## TEXTE FOURNI

Le capitaine Silleroy fait à ses jeunes soldats une conférence sur les conséquences néfastes de l'alcoolisme.
L'alcool tue, c'est un fait. Quand, au café vous buvez un mêlé-cassis, une fine, un kirsch, une absinthe, vous vous suicidez...
Un ouvrier, tout en ne s'enivrant pas, a recours souvent à un verre d'alcool pour se donner du coeur. Le matin, avant le travail, un petit verre ; à midi, l'absinthe ; au déjeuner, de l'eau-de-vie avec le café ; avant le repas du soir, l'apéritif, un, deux ou trois, selon qu'on est seul ou avec des amis... Cet ouvrier, chaque jour, s'introduit dans le sang près de 300 grammes d'alcool, c'est-à-dire, en six ans, 654 kilogrammes ; il n'est donc plus qu'une éponge imbibée d'alcool. Or, cet ouvrier se mariera, il aura des enfants, mais ces enfants seront scrofuleux, rachitiques, tuberculeux. Sur 2.192 cas de tuberculose observés dans un hôpital, 1.229 ont été attribués à l'alcoolisme ; sur neuf français qui meurent il y en a au moins un que tue l'alcoolisme ; sur 100 crimes, il y en a 80 qui sont commis par des alcooliques ; depuis qu'on boit davantage d'alcool, les cas de folie ont augmenté d'un tiers ; on évalue à un milliard trois cent quarante millions la valeur des journées de travail chômées par des alcooliques. Ce qui attend l'alcoolique, c'est l'hôpital, l'asile d'aliénés, la correctionnelle, les assises, le bagne, la mort.

## TÂCHES À RÉALISER
• A. Relevez, dans le texte sur l'alcoolisme, tout ce qui attend l'alcoolique selon sa dernière phrase.
• B. Prolongez le texte sur l'alcoolisme à la suite de sa dernière phrase, dans la même voix.
Les données qui suivent forment un ensemble distinct du texte.

## DONNÉES FOURNIES
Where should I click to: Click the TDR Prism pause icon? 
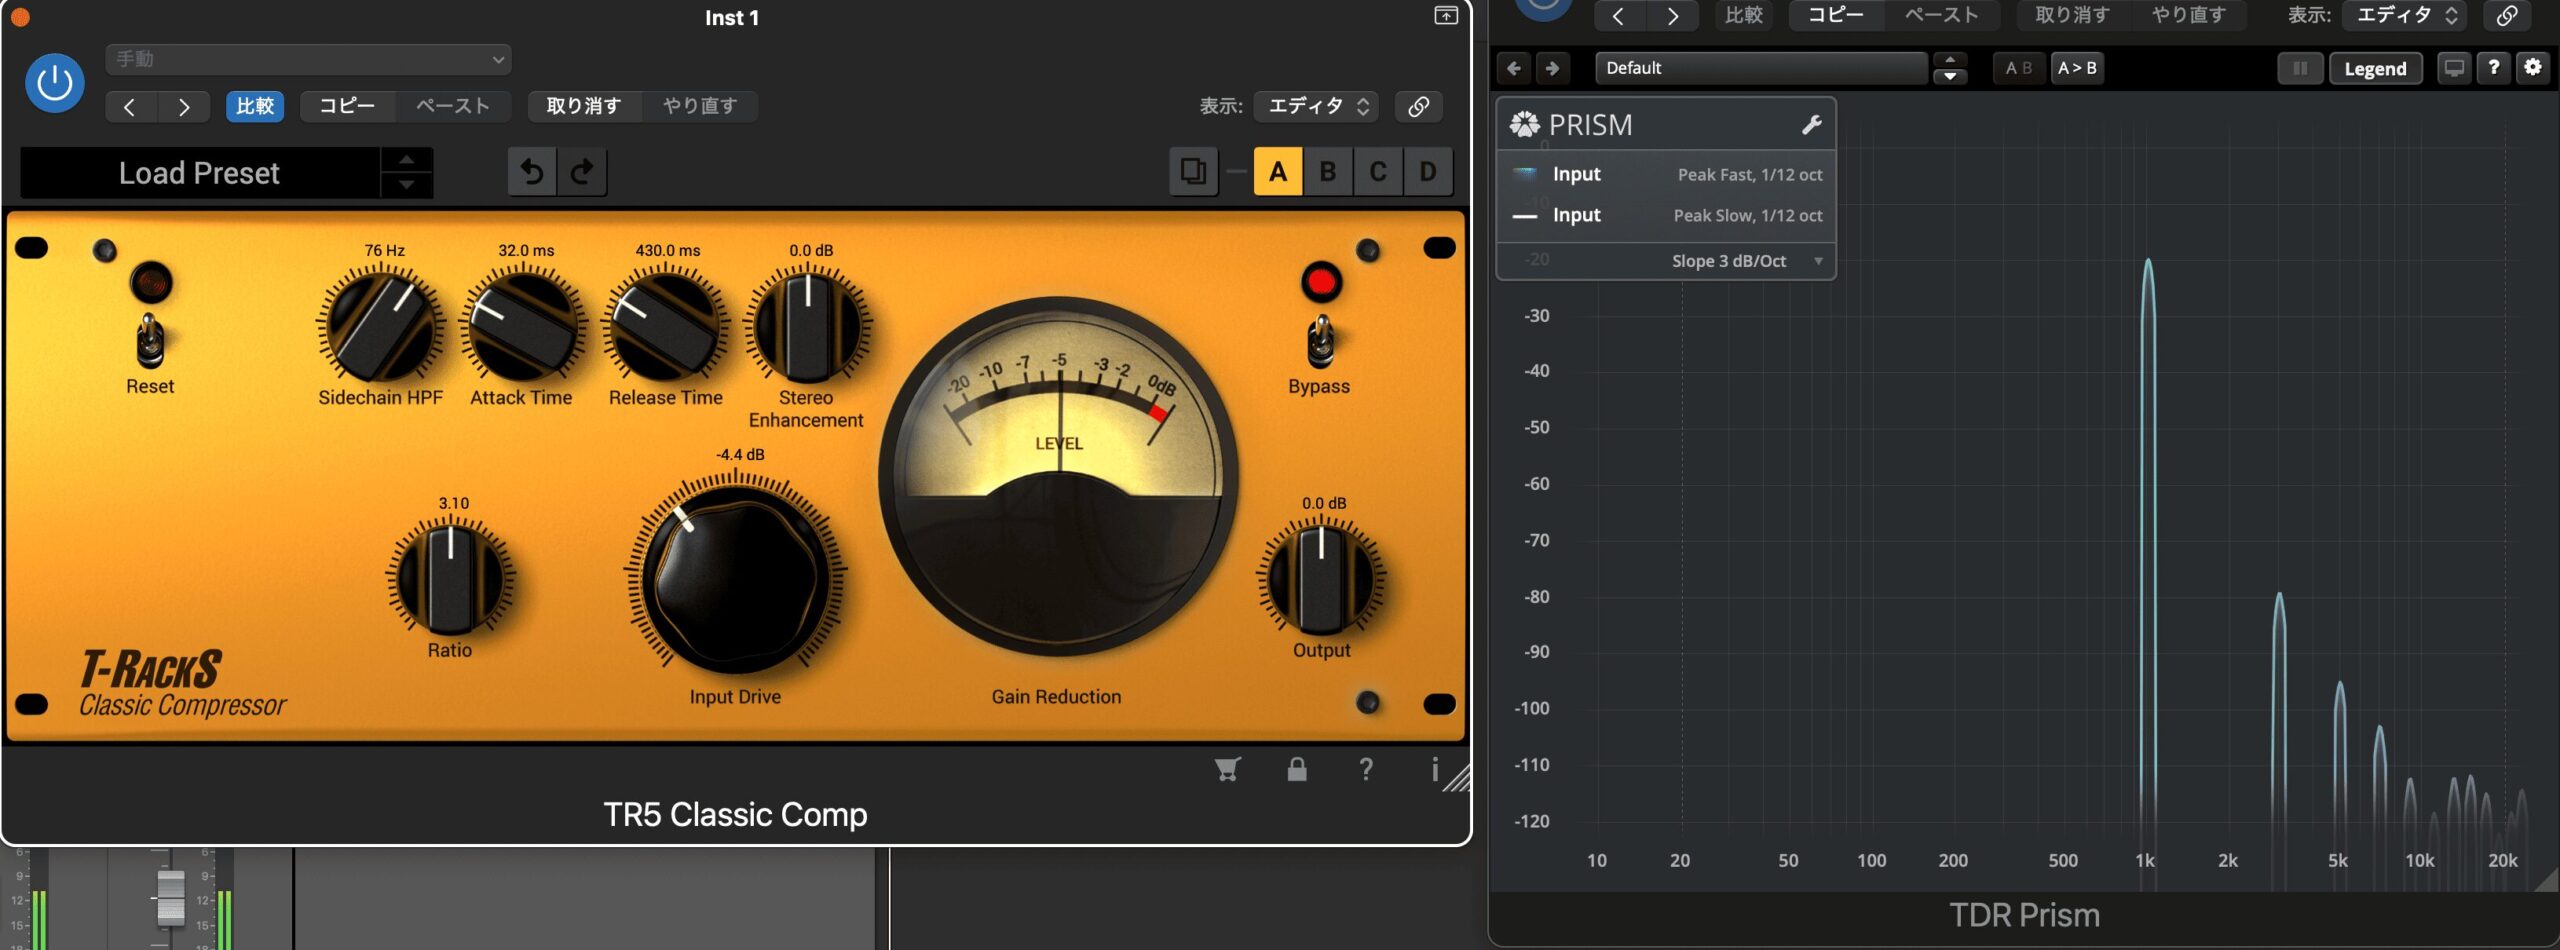(x=2300, y=69)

## RÉPONSES DANS L'ORDRE
• A. L'hôpital, l'asile d'aliénés, la correctionnelle, les assises, le bagne, la mort.

• B.
Eh bien ! soldats, si a quarante ans vous voulez être pareils au chêne, et à quatre-vingts des vieillards solides, au jarret ferme, l'estomac bien portant, et qui aux noces de leurs petites-filles mangeront d'un grand appétit ; si vous voulez toute votre vie ignorer l'adresse du médecin et du pharmacien ; si vous voulez être habiles à l'atelier, habiles aux champs, habiles au bureau ; si vous voulez amasser des économies ; si vous voulez avoir une brave femme qui paie régulièrement le boulanger et garde des écus sonnants dans des tiroirs ; si vous voulez avoir de beaux enfants, ne buvez jamais d'alcool. L'alcool est un poison.